Chowchilla, Calif., to Drain Fund For Latest Debt-Service Payment

ALAMEDA, Calif. — Holders of Chowchilla, Calif.’s 2005 lease revenue bonds will get their most recent interest payment, after the trustee emptied out the last of the debt-service reserve fund.

The financially strapped city chose not to appropriate its lease payments for the current fiscal year.

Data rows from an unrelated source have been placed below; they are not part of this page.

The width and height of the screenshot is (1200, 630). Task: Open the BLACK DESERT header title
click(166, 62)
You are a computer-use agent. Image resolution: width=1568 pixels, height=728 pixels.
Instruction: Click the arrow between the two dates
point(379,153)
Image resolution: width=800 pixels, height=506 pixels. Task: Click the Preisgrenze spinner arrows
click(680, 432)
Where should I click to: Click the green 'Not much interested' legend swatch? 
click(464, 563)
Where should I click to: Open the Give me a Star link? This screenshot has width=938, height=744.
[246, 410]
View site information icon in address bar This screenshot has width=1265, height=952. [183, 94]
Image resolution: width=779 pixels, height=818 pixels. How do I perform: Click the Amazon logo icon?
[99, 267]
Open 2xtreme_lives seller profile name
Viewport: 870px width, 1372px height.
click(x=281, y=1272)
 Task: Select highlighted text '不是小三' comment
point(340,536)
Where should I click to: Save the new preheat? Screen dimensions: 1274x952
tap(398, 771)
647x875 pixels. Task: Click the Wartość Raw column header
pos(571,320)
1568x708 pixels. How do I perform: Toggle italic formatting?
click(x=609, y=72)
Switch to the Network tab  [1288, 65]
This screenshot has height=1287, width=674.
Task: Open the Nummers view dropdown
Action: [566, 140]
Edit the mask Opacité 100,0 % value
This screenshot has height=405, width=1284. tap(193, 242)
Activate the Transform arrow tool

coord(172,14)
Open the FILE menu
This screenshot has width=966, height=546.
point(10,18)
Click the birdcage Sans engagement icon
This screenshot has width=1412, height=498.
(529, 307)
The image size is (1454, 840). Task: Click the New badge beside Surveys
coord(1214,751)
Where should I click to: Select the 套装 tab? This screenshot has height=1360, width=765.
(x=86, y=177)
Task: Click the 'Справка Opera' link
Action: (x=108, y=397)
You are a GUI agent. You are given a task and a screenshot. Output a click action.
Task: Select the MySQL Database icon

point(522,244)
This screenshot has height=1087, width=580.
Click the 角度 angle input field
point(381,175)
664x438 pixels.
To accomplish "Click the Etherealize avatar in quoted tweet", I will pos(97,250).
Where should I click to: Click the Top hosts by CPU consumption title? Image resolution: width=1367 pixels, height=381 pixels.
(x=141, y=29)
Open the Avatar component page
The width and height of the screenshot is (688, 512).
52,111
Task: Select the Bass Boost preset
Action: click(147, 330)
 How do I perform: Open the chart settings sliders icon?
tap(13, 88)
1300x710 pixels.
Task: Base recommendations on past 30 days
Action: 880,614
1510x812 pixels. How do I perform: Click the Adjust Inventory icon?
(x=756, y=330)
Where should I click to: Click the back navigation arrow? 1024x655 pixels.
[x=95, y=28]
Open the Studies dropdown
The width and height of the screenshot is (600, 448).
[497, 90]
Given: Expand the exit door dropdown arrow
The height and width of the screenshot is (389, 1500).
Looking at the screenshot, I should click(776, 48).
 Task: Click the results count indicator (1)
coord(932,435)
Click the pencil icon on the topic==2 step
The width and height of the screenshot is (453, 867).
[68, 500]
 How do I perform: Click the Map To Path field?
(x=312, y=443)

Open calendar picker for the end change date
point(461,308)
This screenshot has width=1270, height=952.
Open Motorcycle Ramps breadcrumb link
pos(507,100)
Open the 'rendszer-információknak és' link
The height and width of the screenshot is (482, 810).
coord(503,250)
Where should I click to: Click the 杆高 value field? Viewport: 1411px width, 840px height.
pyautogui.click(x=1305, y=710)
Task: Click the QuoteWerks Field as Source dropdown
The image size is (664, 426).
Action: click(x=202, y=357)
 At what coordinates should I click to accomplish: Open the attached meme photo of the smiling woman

Those payments backed $5.9 million of Chowchilla Public Financing Authority bonds that financed renovation of a commercial building into Chowchilla’s civic center.

Trustee U.S. Bank issued a notice Friday saying it will pay the $117,565 Jan. 1 interest payment on Monday by emptying out the debt-service reserve.

As a result, the trustee has withdrawn the claim it filed with bond insurer Syncora Guarantee, the disclosure notice said.

As part of the agreement, the city agreed to pay the trustee $10,500, to cover a $479 shortfall in the debt-reserve fund and create a small reserve for trustee fees and expenses.

“The small amount of this reserve for trustee fees and expenses may severely limit the ability of the trustee to pursue remedies,” according to the disclosure statement.

City officials didn’t pay this year’s $367,000 lease payment to help bridge a general fund budget gap of more than $1 million on only $4.1 million in revenue.

After the City Council voted in June not to appropriate the city hall lease payment, Chowchilla defaulted July 1 on an interest and principal payment, which was paid from the debt-service reserve.

The recession hit Chowchilla hard. Its 17.9% unemployment rate is considerably higher than the statewide 12.4% rate.

The city is located in the agricultural Central Valley, about 30 miles north of Fresno and 140 miles south of Sacramento. The population of 18,700 includes 7,700 prisoners at its two state prisons.

It remains unclear whether the city will resume paying its civic center lease next year.

Some bondholders have already cut their losses.

In December, a customer sold a block of the 2029 maturity for 38 cents on the dollar, according to Municipal Securities Rulemaking Board data, while the 2035 maturity traded at 43 to 44 cents in November.

The bonds came to market in 2005 wrapped with insurance from what was then XL Assurance, which then had triple-A ratings. The bonds carried no underlying rating.

Syncora currently carries a Ca rating and a developing outlook from Moody’s Investors Service.

Standard & Poor’s assigns the credit an R for “regulatory intervention.”